Work task — Could you reproduce every record below exactly as written?

BEGIN Information supplied

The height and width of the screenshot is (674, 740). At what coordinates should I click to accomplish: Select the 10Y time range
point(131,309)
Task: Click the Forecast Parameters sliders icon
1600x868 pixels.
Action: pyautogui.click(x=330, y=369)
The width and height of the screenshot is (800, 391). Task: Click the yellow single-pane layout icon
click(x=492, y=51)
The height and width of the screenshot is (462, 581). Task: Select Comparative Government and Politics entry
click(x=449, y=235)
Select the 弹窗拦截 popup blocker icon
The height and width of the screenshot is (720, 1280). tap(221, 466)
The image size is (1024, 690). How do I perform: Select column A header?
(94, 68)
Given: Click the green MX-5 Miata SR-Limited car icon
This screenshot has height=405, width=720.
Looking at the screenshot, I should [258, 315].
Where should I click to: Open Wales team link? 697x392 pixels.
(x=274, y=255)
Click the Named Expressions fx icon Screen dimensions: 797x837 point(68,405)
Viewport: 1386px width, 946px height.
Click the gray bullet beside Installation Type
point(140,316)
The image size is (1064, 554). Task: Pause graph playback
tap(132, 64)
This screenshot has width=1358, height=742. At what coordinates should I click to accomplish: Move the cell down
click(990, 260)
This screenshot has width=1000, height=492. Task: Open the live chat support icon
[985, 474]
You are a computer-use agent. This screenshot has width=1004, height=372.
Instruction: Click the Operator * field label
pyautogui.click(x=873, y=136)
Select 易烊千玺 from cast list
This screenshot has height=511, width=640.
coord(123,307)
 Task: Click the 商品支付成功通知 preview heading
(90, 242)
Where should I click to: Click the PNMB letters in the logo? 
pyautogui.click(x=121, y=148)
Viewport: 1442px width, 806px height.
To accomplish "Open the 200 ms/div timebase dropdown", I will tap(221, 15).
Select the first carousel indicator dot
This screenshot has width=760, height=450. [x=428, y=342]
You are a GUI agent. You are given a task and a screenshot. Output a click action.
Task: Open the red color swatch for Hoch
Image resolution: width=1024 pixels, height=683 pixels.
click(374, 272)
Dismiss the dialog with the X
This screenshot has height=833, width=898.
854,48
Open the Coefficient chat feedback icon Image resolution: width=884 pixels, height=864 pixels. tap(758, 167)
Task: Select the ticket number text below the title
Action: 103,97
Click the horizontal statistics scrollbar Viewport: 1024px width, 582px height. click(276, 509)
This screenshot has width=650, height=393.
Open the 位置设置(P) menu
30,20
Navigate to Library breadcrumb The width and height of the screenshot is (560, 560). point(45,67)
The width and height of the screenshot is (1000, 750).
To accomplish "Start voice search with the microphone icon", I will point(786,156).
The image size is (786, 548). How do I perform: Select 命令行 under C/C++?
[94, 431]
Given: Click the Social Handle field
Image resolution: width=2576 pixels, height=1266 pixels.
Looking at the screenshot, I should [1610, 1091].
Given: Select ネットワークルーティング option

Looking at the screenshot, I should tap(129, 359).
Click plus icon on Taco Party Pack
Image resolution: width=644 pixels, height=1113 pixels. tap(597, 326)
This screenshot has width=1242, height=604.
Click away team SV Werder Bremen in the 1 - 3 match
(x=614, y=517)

END Information supplied

Task result —
The height and width of the screenshot is (674, 740). At what coordinates should I click to accomplish: Select the 10Y time range
point(131,309)
Task: Click the Forecast Parameters sliders icon
1600x868 pixels.
Action: pyautogui.click(x=330, y=369)
The width and height of the screenshot is (800, 391). Task: Click the yellow single-pane layout icon
click(x=492, y=51)
The height and width of the screenshot is (462, 581). Task: Select Comparative Government and Politics entry
click(x=449, y=235)
Select the 弹窗拦截 popup blocker icon
The height and width of the screenshot is (720, 1280). tap(221, 466)
The image size is (1024, 690). How do I perform: Select column A header?
(94, 68)
Given: Click the green MX-5 Miata SR-Limited car icon
This screenshot has height=405, width=720.
Looking at the screenshot, I should [258, 315].
Where should I click to: Open Wales team link? 697x392 pixels.
(x=274, y=255)
Click the Named Expressions fx icon Screen dimensions: 797x837 point(68,405)
Viewport: 1386px width, 946px height.
Click the gray bullet beside Installation Type
point(140,316)
The image size is (1064, 554). Task: Pause graph playback
tap(132, 64)
This screenshot has width=1358, height=742. At what coordinates should I click to accomplish: Move the cell down
click(990, 260)
This screenshot has width=1000, height=492. Task: Open the live chat support icon
[985, 474]
You are a computer-use agent. This screenshot has width=1004, height=372.
Instruction: Click the Operator * field label
pyautogui.click(x=873, y=136)
Select 易烊千玺 from cast list
This screenshot has height=511, width=640.
coord(123,307)
 Task: Click the 商品支付成功通知 preview heading
(90, 242)
Where should I click to: Click the PNMB letters in the logo? 
pyautogui.click(x=121, y=148)
Viewport: 1442px width, 806px height.
To accomplish "Open the 200 ms/div timebase dropdown", I will tap(221, 15).
Select the first carousel indicator dot
This screenshot has width=760, height=450. [x=428, y=342]
You are a GUI agent. You are given a task and a screenshot. Output a click action.
Task: Open the red color swatch for Hoch
Image resolution: width=1024 pixels, height=683 pixels.
click(374, 272)
Dismiss the dialog with the X
This screenshot has height=833, width=898.
854,48
Open the Coefficient chat feedback icon Image resolution: width=884 pixels, height=864 pixels. tap(758, 167)
Task: Select the ticket number text below the title
Action: 103,97
Click the horizontal statistics scrollbar Viewport: 1024px width, 582px height. click(276, 509)
This screenshot has width=650, height=393.
Open the 位置设置(P) menu
30,20
Navigate to Library breadcrumb The width and height of the screenshot is (560, 560). point(45,67)
The width and height of the screenshot is (1000, 750).
To accomplish "Start voice search with the microphone icon", I will point(786,156).
The image size is (786, 548). How do I perform: Select 命令行 under C/C++?
[94, 431]
Given: Click the Social Handle field
Image resolution: width=2576 pixels, height=1266 pixels.
Looking at the screenshot, I should [1610, 1091].
Given: Select ネットワークルーティング option

Looking at the screenshot, I should tap(129, 359).
Click plus icon on Taco Party Pack
Image resolution: width=644 pixels, height=1113 pixels. tap(597, 326)
This screenshot has width=1242, height=604.
Click away team SV Werder Bremen in the 1 - 3 match
(x=614, y=517)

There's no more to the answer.